I have heard this on many Christian television shows and from many pulpits, “Christianity is not a religion, it’s a relationship.” In my own evangelical circles, “religion” or being “religious” has become a catchphrase to tackle things like hypocrisy, legalism, and being pious.
I do understand the sentiment, separating Christianity from the rest of the plethora of religions while at the same time calling out the hoity-toity. It kills two birds with one stone, but this does not make it correct.
Religion is simply defined as “the belief in and worship of a superhuman controlling power, especially a personal God or gods” or “a particular system of faith and worship.”
Christians certainly believe in God, that He has supernatural power, we have a system of faith and worship. In that sense, Christianity is a religion.
Wishful thinking does not change that definition or the fact that Christianity falls under it, nor does it downgrade our faith in any way. The Bible speaks very favorably about religion and being religious.
As it says in the Book of James 1:26, “If anyone thinks he is religious and does not bridle his tongue but deceives his heart, this person’s religion is worthless. Religion that is pure and undefiled before God the Father is this: to visit orphans and widows in their affliction, and to keep oneself unstained from the world.”
5. I don’t need to read the Bible.
This is a dangerous idea. It comes from an arrogance that if you heard it once from a televangelist, you know what you are talking about, so you do not need to actually read the Bible for yourself.
This is why when young Christians “leave the nest” of a loving church family and go off to college or work, they falter when they are challenged by someone who is not a Christian, but knows more about the Bible than they do. In one instant, their deeply-held beliefs are challenged and without the knowledge to back up their faith, they begin to lose heart.
The Bible teaches us in 2 Timothy 4:2,”preach the word; be ready in season and out of season; reprove, rebuke, and exhort, with complete patience and teaching.”
It is important that every Christian, no matter the denomination or stream, read the Bible for yourself and research it so you can grow in the knowledge that God gave us. Of course, listen to your local pastor’s words, but study for yourself so that you can grow in understanding.
6. A simple message is not a biblical message.
No, I am not saying we should change the message of the Gospel. Got it?
That being said, there is this idea that the Bible has to be convoluted in a ridiculous cycle of fancy words and feckless platitudes.
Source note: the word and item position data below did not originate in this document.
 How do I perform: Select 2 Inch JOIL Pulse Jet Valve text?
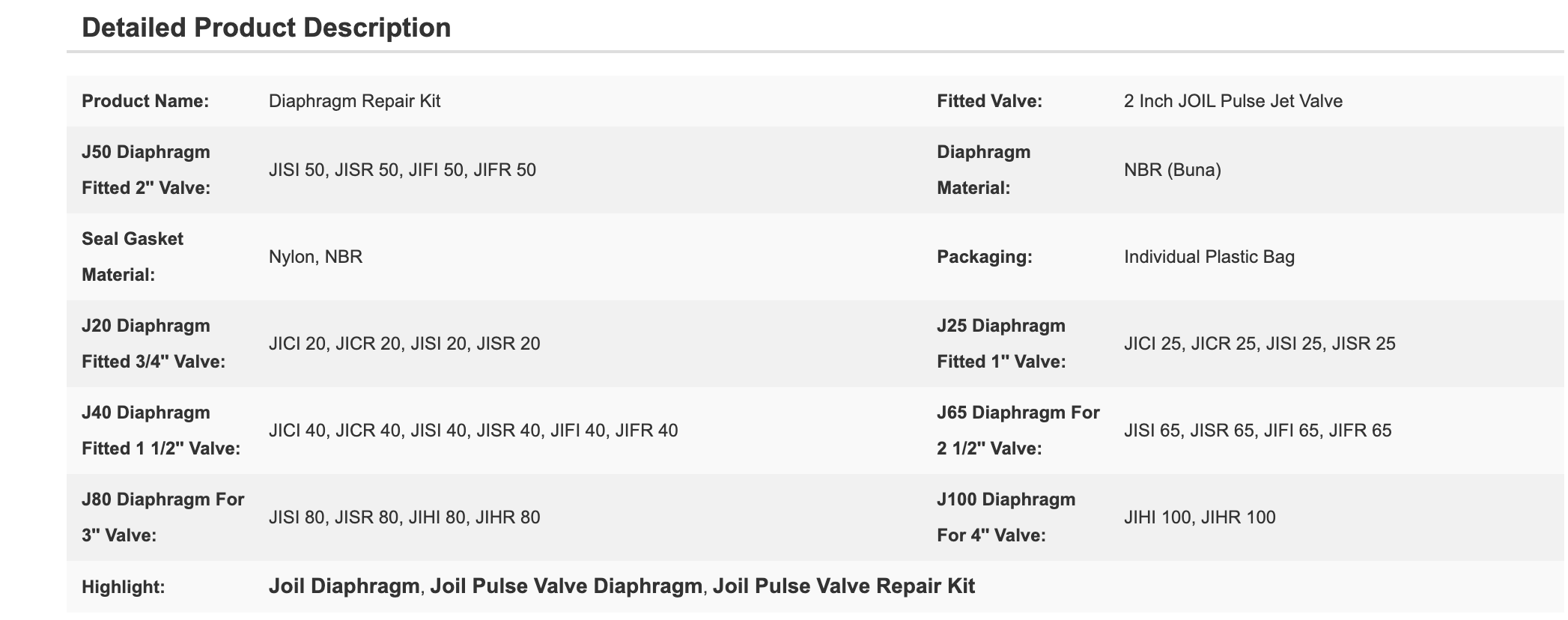pos(1233,101)
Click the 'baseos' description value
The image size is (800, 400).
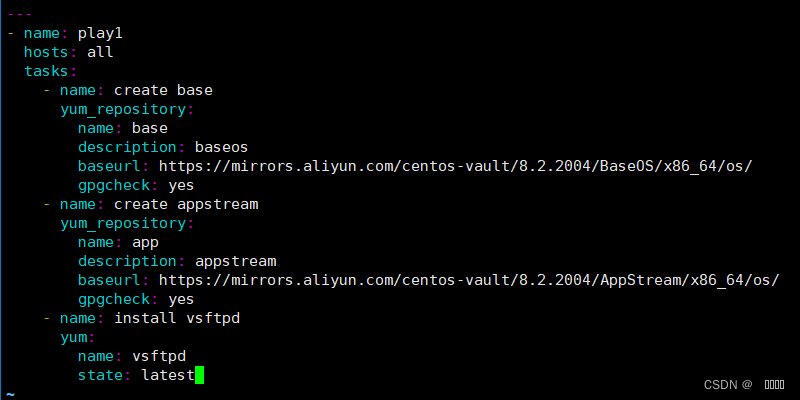[x=221, y=147]
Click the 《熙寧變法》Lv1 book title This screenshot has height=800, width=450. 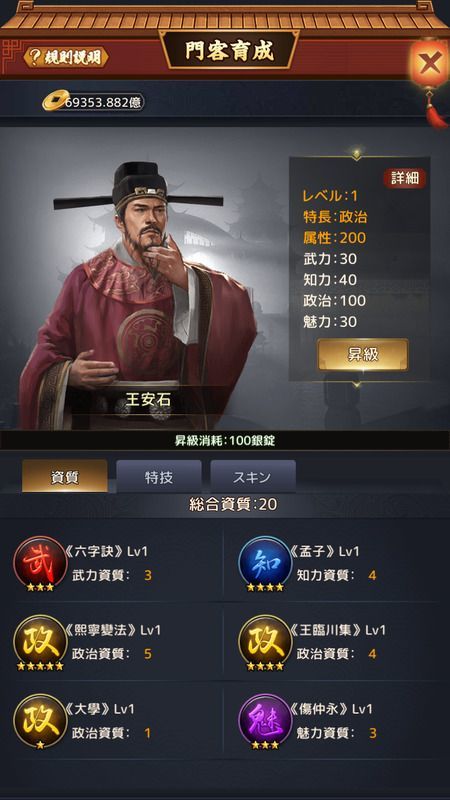(113, 631)
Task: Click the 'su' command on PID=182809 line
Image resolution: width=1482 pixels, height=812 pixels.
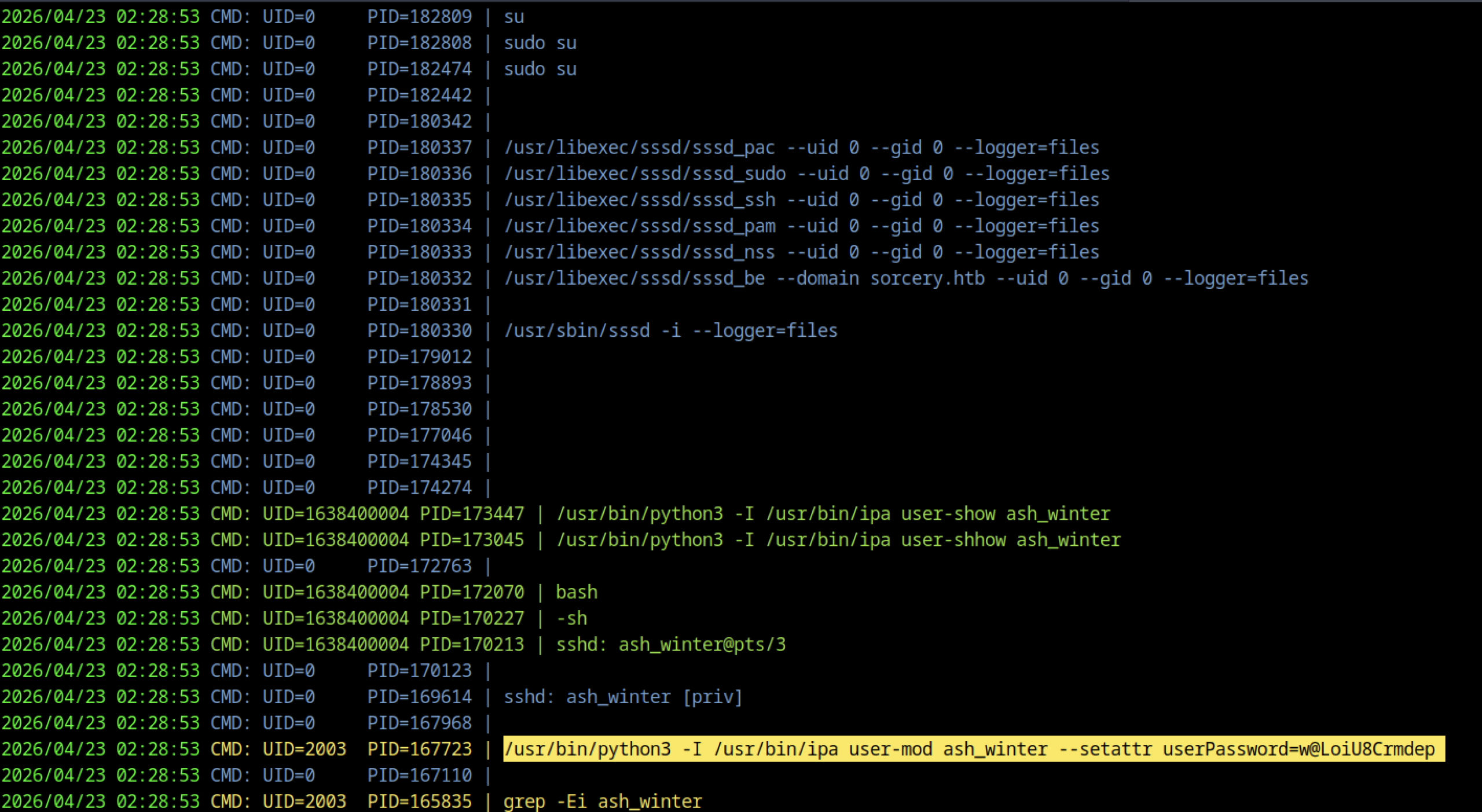Action: click(x=513, y=17)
Any sermon, devotional, or study book that does not do a deep dive into full commentary on every phrase, word, or grammatical nuance is somehow lacking.
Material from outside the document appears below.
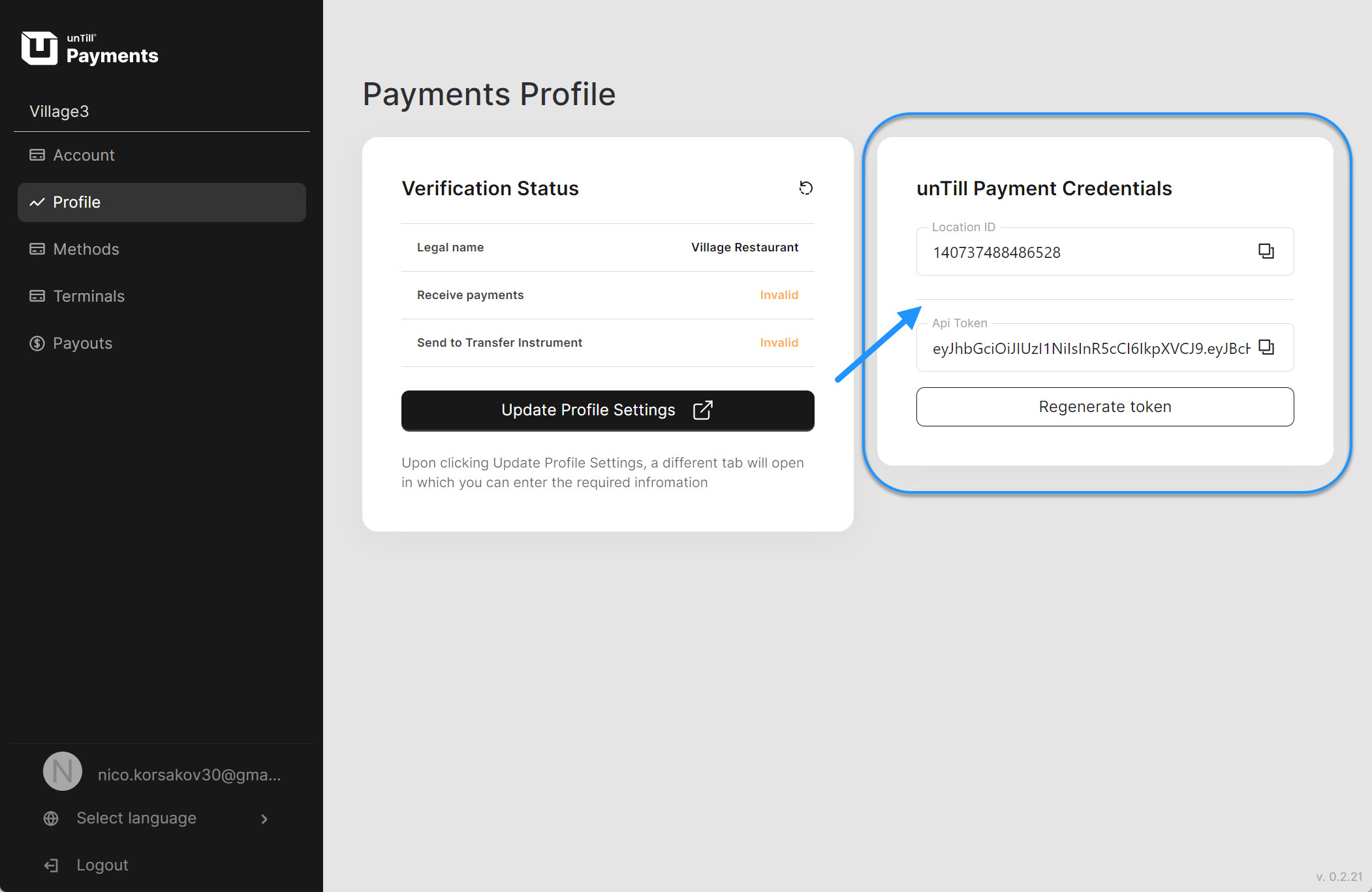Expand the Select language chevron
The image size is (1372, 892).
point(264,819)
This is not true and while there is a time and place to analyze, not every message has to be put in that context.
As the Apostle Paul says in Colossians 2:8, “See to it that no one takes you captive by philosophy and empty deceit, according to human tradition, according to the elemental spirits of the world, and not according to Christ.”
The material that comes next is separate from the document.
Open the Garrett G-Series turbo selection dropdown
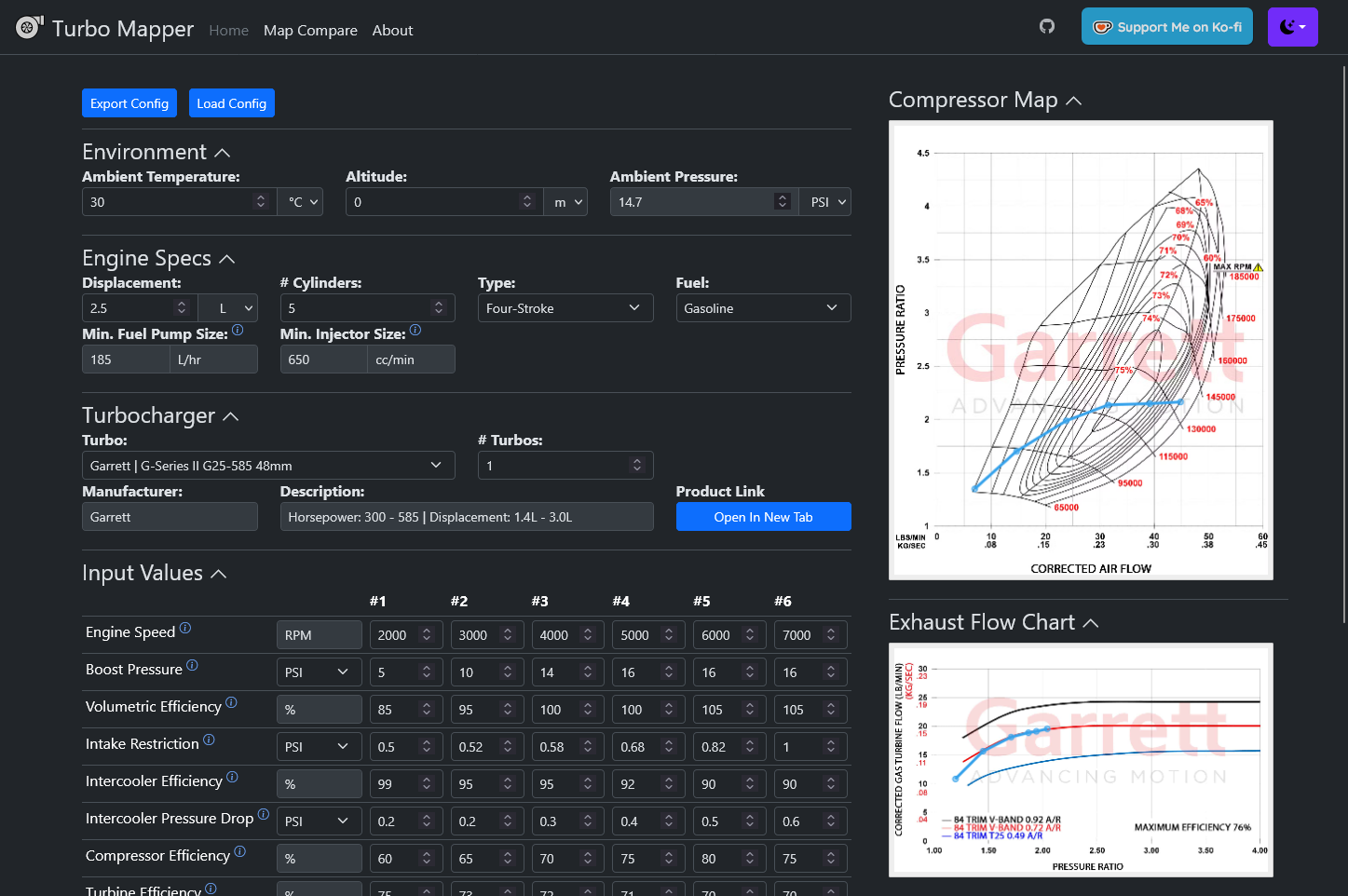click(x=268, y=465)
Every Christian should study the Bible, but when they present the Gospel to an unbeliever, it is not wrong to do it in a simple manner. Christ certainly did this in his famous “Sermon on the Mount.” He broke down his message in a way that was easy to understand for His audience.
The Apostle Paul writes in 1 Corinthians 2:14, “The natural person does not accept the things of the Spirit of God, for they are folly to him, and he is not able to understand them because they are spiritually discerned.”
The things of God are “folly,” as another translation says, “foolishness,” to someone who does not know about the Gospel or what it says. At times, the Bible does not have the appearance of rationality or reason, it can seem odd and downright bizarre.
At times, it is appropriate to boil it down to help people grow and learn. Once a basic understanding is grasped, the deeper knowledge can be brought to a greater extent.
I have found that in my experience, this makes the deeper meanings of the Bible have a richness to the person who is receiving the teaching.
All scriptures are taken from the English Standard Version.